Many of us think very little of the fans in our cases despite the important job they perform. Heat is the enemy of high-performance computing, and moving air continues to be the easiest and most cost-effective way to dissipate heat from our systems. The box sitting under my desk at the moment contains six individual fans, but I only put any thought into the two on my heatsink; the others came with the case, and I was just happy to have them but never give them much consideration. It really makes very little sense to have only the heatsink benefit from quality fans, though—after all, if they just recirculate warm air because the case fans can’t exhaust it fast enough, what good is that?
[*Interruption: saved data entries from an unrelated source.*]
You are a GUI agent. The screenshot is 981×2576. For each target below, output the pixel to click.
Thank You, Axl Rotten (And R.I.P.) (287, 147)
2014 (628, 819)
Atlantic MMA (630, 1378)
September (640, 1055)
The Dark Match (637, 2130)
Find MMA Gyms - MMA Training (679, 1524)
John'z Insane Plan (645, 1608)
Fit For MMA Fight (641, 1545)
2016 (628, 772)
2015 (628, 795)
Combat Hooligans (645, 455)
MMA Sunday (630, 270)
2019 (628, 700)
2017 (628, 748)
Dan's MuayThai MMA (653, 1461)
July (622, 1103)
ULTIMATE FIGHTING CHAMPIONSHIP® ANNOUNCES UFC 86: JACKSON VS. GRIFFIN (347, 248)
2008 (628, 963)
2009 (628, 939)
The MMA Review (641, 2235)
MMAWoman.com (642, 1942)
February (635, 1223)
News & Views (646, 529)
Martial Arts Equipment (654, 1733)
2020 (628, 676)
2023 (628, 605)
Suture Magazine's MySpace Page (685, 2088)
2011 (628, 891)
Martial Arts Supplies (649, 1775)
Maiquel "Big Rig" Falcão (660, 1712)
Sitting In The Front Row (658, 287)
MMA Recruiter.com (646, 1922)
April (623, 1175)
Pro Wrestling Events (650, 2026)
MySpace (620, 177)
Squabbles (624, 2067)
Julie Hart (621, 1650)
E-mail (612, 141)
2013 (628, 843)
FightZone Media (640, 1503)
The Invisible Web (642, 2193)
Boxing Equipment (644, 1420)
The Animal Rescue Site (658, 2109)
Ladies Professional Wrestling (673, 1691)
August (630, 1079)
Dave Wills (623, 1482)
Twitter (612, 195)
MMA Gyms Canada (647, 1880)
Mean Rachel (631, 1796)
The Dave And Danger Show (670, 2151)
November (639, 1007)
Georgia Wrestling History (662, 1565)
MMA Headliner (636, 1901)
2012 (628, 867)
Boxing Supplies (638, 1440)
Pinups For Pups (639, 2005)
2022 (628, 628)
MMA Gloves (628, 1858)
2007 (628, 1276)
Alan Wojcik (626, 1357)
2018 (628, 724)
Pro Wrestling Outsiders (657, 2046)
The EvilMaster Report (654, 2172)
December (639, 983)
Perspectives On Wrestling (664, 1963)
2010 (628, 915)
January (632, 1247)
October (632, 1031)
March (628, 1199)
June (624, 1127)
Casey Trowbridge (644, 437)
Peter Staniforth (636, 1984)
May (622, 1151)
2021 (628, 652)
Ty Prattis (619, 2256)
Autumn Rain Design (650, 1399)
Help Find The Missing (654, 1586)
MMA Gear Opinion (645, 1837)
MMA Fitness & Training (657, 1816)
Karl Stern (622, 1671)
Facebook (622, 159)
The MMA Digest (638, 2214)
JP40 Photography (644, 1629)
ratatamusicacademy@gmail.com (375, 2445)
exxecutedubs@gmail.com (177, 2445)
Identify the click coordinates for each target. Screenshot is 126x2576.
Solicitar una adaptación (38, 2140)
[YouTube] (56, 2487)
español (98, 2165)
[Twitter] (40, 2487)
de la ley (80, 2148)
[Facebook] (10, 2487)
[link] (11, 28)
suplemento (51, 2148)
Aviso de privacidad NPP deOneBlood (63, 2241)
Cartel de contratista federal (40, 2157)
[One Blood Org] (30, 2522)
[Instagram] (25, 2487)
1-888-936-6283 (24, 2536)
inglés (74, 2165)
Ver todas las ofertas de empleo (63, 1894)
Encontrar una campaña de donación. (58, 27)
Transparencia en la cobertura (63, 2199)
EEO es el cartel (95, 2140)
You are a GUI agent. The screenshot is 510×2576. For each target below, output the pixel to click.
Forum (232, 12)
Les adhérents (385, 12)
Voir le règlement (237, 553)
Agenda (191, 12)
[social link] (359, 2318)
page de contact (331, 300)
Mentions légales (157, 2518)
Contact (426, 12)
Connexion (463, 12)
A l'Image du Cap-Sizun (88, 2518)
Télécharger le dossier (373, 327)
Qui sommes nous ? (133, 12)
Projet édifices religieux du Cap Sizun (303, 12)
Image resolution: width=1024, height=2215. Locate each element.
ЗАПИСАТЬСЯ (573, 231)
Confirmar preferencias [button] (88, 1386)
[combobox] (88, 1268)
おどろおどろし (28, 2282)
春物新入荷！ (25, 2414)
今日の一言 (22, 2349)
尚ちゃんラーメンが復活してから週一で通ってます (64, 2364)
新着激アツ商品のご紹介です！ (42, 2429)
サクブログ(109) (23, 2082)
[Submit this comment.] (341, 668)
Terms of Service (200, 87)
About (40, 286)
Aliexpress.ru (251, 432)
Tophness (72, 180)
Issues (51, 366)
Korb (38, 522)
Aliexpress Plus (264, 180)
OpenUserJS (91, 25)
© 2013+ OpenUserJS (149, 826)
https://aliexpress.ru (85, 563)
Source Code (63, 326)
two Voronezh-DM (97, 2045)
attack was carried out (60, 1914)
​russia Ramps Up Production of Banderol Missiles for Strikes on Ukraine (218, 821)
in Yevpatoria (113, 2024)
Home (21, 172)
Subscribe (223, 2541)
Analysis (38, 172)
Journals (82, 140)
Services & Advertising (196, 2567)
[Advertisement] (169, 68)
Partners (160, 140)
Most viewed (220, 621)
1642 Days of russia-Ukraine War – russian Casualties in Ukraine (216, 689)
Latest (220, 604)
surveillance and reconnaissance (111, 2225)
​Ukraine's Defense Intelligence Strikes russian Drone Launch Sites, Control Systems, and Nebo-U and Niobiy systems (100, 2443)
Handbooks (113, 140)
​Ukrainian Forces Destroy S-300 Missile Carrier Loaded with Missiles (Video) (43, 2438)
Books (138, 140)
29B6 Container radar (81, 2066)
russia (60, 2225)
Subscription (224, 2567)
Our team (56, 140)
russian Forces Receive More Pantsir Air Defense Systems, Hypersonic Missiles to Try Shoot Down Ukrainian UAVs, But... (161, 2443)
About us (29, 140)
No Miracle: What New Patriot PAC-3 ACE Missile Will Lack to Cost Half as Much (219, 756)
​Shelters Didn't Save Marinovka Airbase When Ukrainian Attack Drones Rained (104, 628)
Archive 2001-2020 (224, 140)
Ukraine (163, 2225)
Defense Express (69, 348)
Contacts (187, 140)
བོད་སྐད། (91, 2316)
GELID was kind enough to send us samples of their Silent 12 TC and Wing 12 fans, which I compared to several classes of stock and enthusiast fans. What they sent us really surprised me—and in a very good way. Fans, as a rule, aren’t terribly interesting; but one model GELID sent actually made me geek out a little bit. That said… let’s get to them!
The GELID Silent 12 TC
The TC in the name stands for “Temperature Control.” The fan includes a temperature sensor that’s about a foot long. You can position it in a temperature area of interest that will allow the fan to respond with higher RPMs (revolutions per minute) as the temperature increases. It’s marketed as a low-speed optimized silent fan, so I wanted to put it in two distinct situations: a high-heat situation where it was the primary exhaust fan, and a lower-heat situation with a high-airflow case and other ventilation sources. In the first, we can test its capability to move air and how loud it gets when it really has to churn, and in the second, we can test how quiet it can be and how well it regulates its speeds based on case temps.